Gerimis berhenti. Kulepas headshetku, kututup bukuku. Lagi-lagi dingin, kakiku turun menyentuh lantai. Aku keluar kamar, melewati ruang keluarga yang sunyi meski di sana ada sebuah televisi megah yang berteriak-teriak volumenya, tiada siapapun di sini, televisi itu kesepian. Aku menuju kolam belakang rumah. Gemericik air menggaduh di telingaku. Sejenak kupandangi arakan awan.. Ah.. Eternal Love-nya seperti masih berdengung kembali.. It’s beautiful feeling..

Aku mengambil sisa makanan di piring, kusebarkan di kolam itu. Aku tak pernah bosan melakukan ini, siapa yang bosan untuk membahagiakan makhluk lain? Tetapi bukan makhluk yang itu.

Ikan-ikan itu tak pilih-pilih makanan, tidak sepertiku. Mereka berebut makanan namun mereka terlihat bahagia, hidup dalam gerombolan. Mungkin tak pernah kesepian bahkan mungkin tak pernah kedinginan hidup di dalam sana.

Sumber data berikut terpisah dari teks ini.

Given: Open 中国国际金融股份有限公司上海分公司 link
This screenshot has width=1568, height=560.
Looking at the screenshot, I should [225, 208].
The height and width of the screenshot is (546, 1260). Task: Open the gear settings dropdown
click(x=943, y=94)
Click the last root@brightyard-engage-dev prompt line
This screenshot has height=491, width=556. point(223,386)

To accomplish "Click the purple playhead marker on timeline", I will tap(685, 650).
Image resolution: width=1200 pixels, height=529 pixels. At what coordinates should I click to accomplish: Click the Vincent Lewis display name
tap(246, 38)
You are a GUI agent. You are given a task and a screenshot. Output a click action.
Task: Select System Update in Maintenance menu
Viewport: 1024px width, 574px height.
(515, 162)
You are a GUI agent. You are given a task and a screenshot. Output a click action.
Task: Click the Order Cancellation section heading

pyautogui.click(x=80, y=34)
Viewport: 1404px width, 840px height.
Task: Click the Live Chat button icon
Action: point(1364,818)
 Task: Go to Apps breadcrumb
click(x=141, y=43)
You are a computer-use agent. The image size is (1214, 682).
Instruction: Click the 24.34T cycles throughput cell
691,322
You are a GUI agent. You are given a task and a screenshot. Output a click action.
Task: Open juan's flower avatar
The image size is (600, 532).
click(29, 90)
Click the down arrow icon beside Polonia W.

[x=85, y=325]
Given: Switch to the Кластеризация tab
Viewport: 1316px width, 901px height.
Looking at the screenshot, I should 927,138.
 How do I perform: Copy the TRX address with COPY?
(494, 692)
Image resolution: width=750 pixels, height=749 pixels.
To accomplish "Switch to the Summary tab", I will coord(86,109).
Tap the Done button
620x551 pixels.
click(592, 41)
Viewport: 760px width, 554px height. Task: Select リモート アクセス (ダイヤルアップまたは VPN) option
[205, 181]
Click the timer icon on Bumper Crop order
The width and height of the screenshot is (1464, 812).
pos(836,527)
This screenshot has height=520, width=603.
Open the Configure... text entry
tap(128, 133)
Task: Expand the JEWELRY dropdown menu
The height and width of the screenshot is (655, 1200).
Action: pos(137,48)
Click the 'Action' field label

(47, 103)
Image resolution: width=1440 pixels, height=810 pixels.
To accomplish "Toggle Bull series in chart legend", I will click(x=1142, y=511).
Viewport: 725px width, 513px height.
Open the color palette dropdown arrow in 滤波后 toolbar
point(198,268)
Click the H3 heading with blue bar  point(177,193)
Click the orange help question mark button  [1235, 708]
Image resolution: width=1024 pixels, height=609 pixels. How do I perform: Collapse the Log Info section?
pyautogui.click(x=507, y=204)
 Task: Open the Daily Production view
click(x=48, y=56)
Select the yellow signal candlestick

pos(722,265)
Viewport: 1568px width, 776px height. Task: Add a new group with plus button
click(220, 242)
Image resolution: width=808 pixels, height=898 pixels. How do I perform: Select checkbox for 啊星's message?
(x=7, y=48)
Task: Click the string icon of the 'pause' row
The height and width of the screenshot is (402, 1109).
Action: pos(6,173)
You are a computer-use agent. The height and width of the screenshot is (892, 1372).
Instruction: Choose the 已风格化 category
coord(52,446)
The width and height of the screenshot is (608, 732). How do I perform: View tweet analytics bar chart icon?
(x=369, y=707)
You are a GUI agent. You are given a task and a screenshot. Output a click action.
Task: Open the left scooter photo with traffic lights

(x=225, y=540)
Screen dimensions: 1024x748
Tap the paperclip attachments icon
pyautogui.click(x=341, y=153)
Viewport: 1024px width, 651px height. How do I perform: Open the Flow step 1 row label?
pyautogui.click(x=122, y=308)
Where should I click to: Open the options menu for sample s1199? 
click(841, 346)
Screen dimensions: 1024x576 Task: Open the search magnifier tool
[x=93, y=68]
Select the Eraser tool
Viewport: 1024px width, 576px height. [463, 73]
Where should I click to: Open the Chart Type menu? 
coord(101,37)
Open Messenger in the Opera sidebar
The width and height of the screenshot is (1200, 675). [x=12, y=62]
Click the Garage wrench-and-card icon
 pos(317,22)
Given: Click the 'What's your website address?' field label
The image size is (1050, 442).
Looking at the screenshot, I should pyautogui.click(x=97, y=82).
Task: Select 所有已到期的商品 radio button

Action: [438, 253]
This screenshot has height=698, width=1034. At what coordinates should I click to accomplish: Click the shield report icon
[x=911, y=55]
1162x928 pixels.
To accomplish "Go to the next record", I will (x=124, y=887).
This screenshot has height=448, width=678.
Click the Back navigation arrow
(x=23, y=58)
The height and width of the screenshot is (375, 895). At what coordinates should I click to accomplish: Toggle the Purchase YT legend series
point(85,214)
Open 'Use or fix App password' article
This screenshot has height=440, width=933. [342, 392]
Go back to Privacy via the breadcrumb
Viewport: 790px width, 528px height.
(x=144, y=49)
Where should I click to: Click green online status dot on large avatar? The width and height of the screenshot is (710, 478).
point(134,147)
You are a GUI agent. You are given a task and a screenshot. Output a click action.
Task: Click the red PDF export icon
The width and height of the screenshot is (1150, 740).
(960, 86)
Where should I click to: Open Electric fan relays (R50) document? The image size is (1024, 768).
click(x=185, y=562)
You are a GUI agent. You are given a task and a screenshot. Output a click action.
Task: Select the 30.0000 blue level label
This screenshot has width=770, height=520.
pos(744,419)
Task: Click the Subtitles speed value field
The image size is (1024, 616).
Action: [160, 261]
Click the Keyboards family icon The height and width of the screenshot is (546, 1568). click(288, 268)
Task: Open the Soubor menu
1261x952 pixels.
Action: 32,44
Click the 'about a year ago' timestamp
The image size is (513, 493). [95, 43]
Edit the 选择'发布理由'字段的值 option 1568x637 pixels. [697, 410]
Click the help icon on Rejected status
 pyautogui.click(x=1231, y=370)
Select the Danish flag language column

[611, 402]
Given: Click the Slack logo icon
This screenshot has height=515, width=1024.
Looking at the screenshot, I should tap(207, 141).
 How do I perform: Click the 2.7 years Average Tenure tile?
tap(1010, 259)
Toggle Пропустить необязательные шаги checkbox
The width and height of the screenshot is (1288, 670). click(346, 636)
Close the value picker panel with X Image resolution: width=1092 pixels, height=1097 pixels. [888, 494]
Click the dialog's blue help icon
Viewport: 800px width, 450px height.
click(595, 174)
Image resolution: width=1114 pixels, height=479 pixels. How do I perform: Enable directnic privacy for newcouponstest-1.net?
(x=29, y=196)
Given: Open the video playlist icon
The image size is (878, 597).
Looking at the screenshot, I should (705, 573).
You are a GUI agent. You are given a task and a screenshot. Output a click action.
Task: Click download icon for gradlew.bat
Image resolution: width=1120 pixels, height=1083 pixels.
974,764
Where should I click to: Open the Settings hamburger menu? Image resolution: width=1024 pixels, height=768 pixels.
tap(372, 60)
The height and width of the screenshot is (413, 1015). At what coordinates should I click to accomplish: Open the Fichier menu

Bukankah seharusnya aku lebih bahagia dari mereka? Namun, tetap saja rasa putus asa hanya mampu membuatku meringkuk di atas ranjangku, di balik selimutku, di dalam gelapnya kamarku. Sendirian.

Satu hal yang tak perlu kuputuskan untuk hari ini,

Aku masih mampu menahannya.

Untuk tidak mengatakan apapun.

Untuk menyamarkannya.

Apapun itu yang meresahkanku.

Aku bertahan untuk tidak memberitahu.